TASK DETAILS: Each line of the data that mentions the string "dimensions" needs to be identified and copied.

[Excerpts from a dataset]
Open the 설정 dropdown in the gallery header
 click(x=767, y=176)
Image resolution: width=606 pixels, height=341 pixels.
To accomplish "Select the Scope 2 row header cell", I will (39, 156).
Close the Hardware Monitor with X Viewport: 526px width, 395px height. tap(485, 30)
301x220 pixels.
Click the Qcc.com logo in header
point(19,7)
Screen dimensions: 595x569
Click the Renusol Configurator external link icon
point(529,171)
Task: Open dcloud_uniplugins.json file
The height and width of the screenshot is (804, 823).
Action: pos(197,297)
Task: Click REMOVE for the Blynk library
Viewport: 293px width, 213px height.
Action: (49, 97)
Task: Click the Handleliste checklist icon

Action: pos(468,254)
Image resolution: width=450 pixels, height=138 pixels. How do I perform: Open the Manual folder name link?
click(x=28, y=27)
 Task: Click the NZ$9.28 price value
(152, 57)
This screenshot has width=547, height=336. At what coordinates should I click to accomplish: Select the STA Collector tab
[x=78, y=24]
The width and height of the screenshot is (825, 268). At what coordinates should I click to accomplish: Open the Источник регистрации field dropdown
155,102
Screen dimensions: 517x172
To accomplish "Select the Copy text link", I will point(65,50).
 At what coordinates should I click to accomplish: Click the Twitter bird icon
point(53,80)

RESULT:
Screen dimensions: 595x569
Screen dimensions: 517x172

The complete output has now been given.